Sure, there are people building all sorts of wacky guitar models every day. You can now buy guitars that fold up, amps that get charged through solar power, and even instruments that tune themselves. You don’t have to settle for a six-stringed electric guitar anymore, either. You can purchase yourself instruments with a colossal number of strings and create rumbling noise that would make heaven’s gates rattle.
But what for? How can you improve upon perfection? The reason why every single pop star playing stadiums nowadays has to have a guitar player on stage is because audiences demand it and instinctively know that most of the best songs are just waiting to be played on those old six strings.
Matthew Shadley Band has retained a healthy fascination with guitar-based music, especially with the dynamic variation that made 90s alternative-rock such a treat. Shadley has one theory which Alt77 embraces – what else sounds better than a distorted six-string guitar? Not much, and it’s with what the “Prenatural Dreams” album begins and ends.
Not a lot! Take, for example, the opening track, “My Sunday Song.” A no-frills tune about wasting away the weekend with a pleasant high and a nice melody ringing in your ears, Matthew Shadley Band speaks the language of many modern-day people.
It’s a strong, familiar garage-rock riff leading the charge for the retro-sounding “Hard to Be.” And grunge dynamics and witchy visions are what help “Go Down Easy” flow so nicely.
And while it may sound like The Matthew Shadley Band merely know how to cleverly manipulate guitar riffs and shape them into songs, a careful listen will reveal great knowledge of pop music history. The “Prenatural Dreams” record is a walkthrough of a fascination with 60s pop-rock, 90s grunge, blues and jazz.
It’s why the piano lines and the expressive bass lines are so attractive on the mellow “Engima Four.” It’s the reason why the acoustic-guitar-based soft-rock of “So Far Behind” avoids becoming dull or predictable.
Where does it all leave us?

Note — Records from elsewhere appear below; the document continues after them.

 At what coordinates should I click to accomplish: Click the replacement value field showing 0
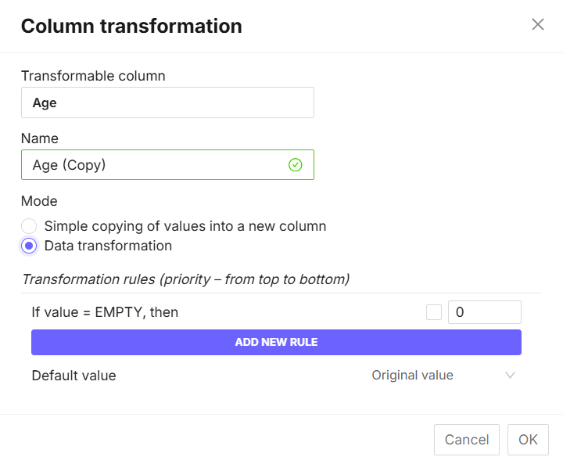(x=484, y=312)
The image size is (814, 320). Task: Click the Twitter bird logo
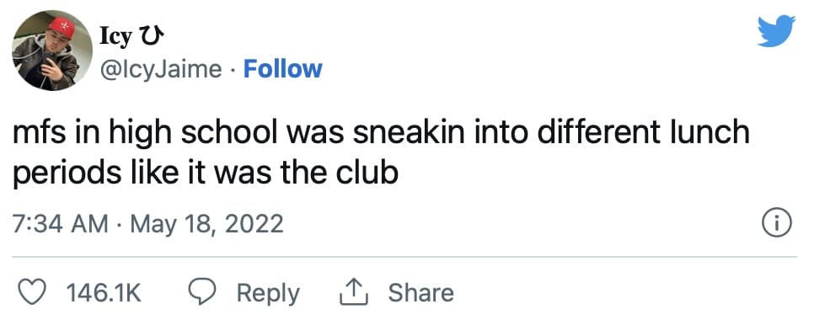[776, 31]
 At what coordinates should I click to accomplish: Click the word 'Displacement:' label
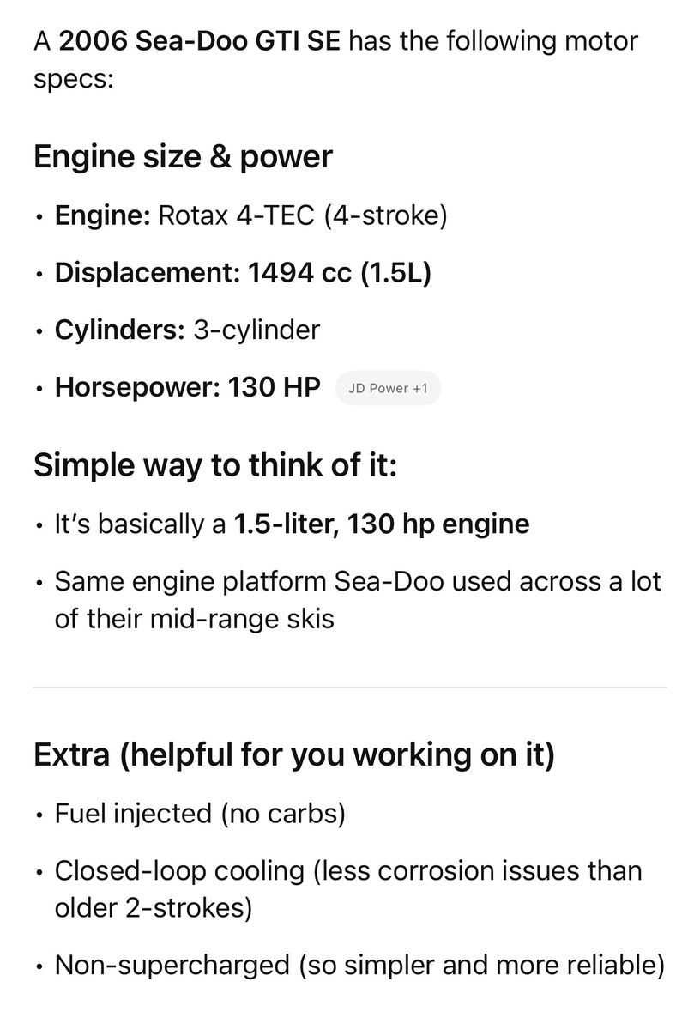coord(148,272)
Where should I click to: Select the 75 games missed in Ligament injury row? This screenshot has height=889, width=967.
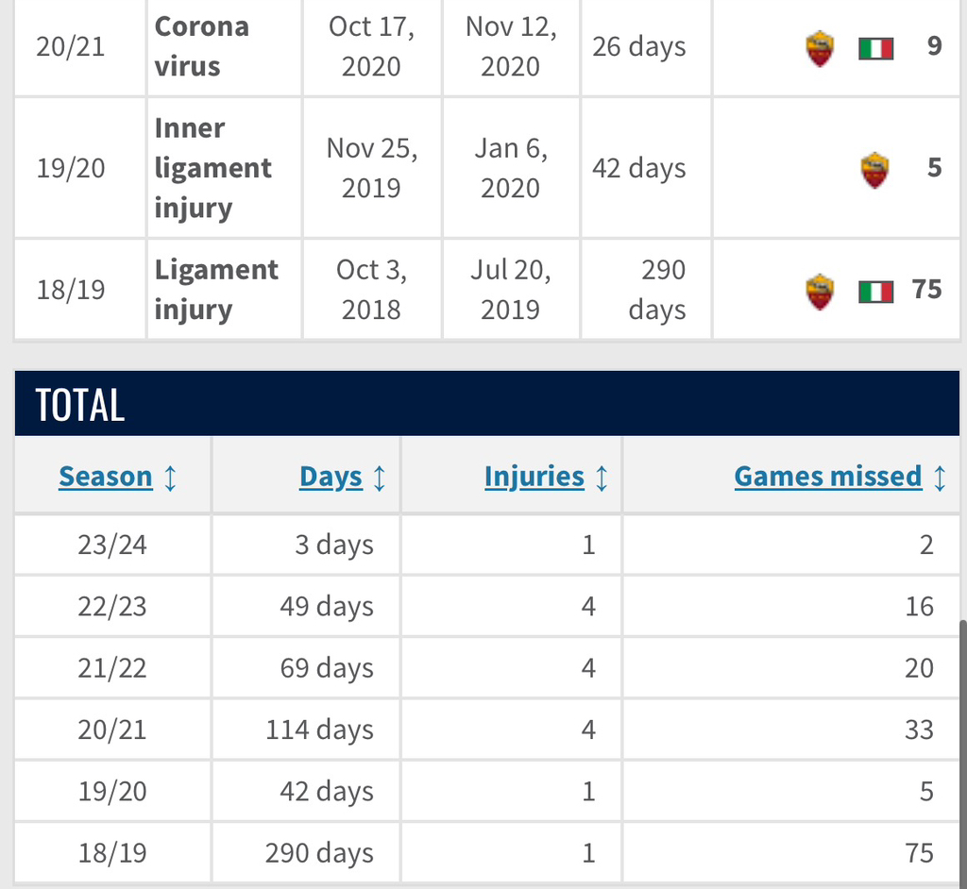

On a journey with a confident, easy-to-like band that manoeuvres easily through musical styles. But don’t take it all too seriously! That’s the last thing that the Matthew Shadley Band would like you to do. Even the moodier pieces, “Prenatural Dreams” and “High Times” contain enough hopefulness to let you walk away with a smile. If you can’t trust a good guitar riff, what else can you trust?